ALL flying in Europe is substantially nastier than getting a train. Customs is a non-issue everywhere in the EU and EFTA, and not just between the Schengen countries. Immigration procedures are almost identical whether you're on a train, a plane, a ferry or cross-border bus : they don't happen at all between the Schengen countries: but can cause border delays between Schengen and non-Schengen (for most tourists, that essentially means getting to and from the UK)

These, though, are trivial compared to the problems of security. Virtually ALL embarking passengers on every plane go through it, however often they've been through security earlier on in the journey: it's almost unheard of on trains (and thoroughly unintrusive and efficient on the rare occasions, like international trains to and from London, that it happens.)

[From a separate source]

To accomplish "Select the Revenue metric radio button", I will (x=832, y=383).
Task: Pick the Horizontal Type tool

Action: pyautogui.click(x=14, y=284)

Also all airports are in the middle of nowhere. They also generally have rotten - by European standards - public transport links (unbelievably, most passengers using almost every airport in Europe outside the London area travel to it by car or taxi) while railway stations are almost always in city centres with highly complex and efficient public transport connections throughout their conurbations.

As a result, for most city to city connections under 400 miles, trains usually work out faster than planes door to door, and for most connections under 800 miles they're comfier, though slower. Even then, they may offer a more effective use of time: you can work, think, write or look at scenery far more in a 10-hour train journey than in the constant stops, starts, queues and interrogations of a five plane-based trip.

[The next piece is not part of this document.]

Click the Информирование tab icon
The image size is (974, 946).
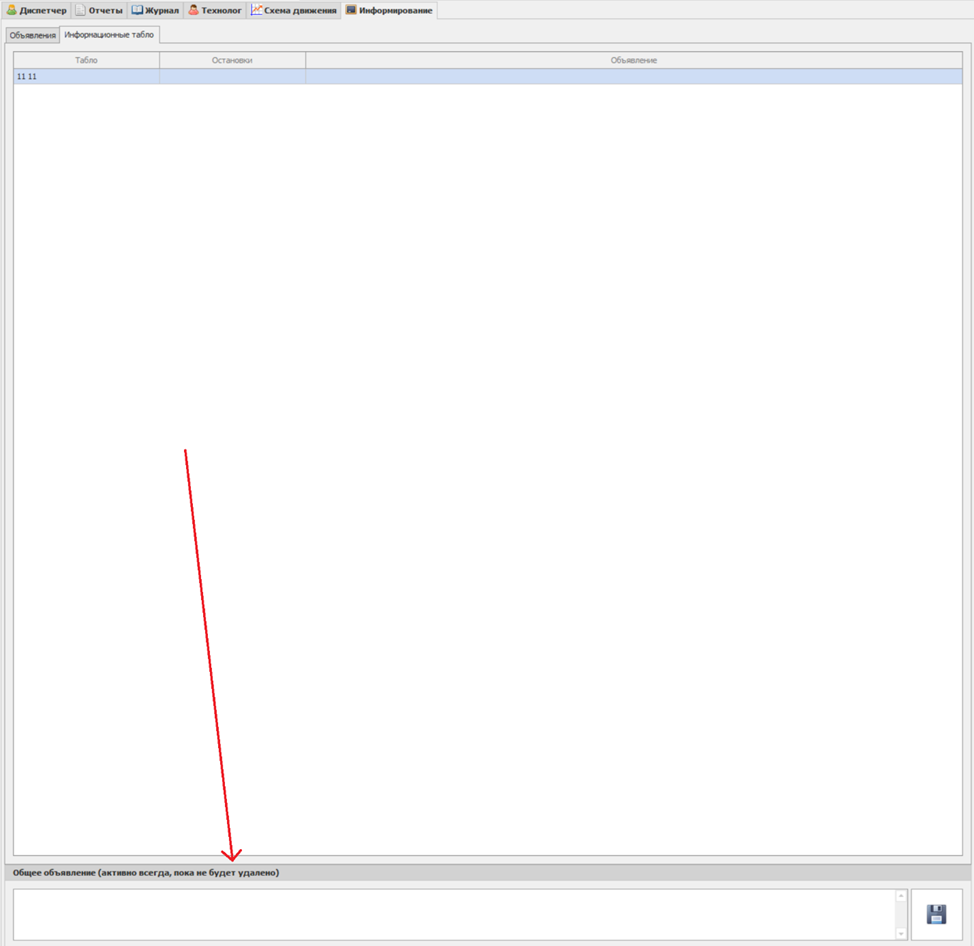point(351,10)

Self-evidently therefore, low-cost airlines mostly compete by reducing their prices, at least for advance booking, to levels below the train. They're therefore widely used by people to whom price matters more than time or comfort.

That generalisation is a HUGE generalisation though. If you want to optimise a specific connection, you need to check which alternative meets YOUR needs for price, lack of hassle and convenience. And there's never any point taking a plane plus train journey when it's possible to do it all by plane.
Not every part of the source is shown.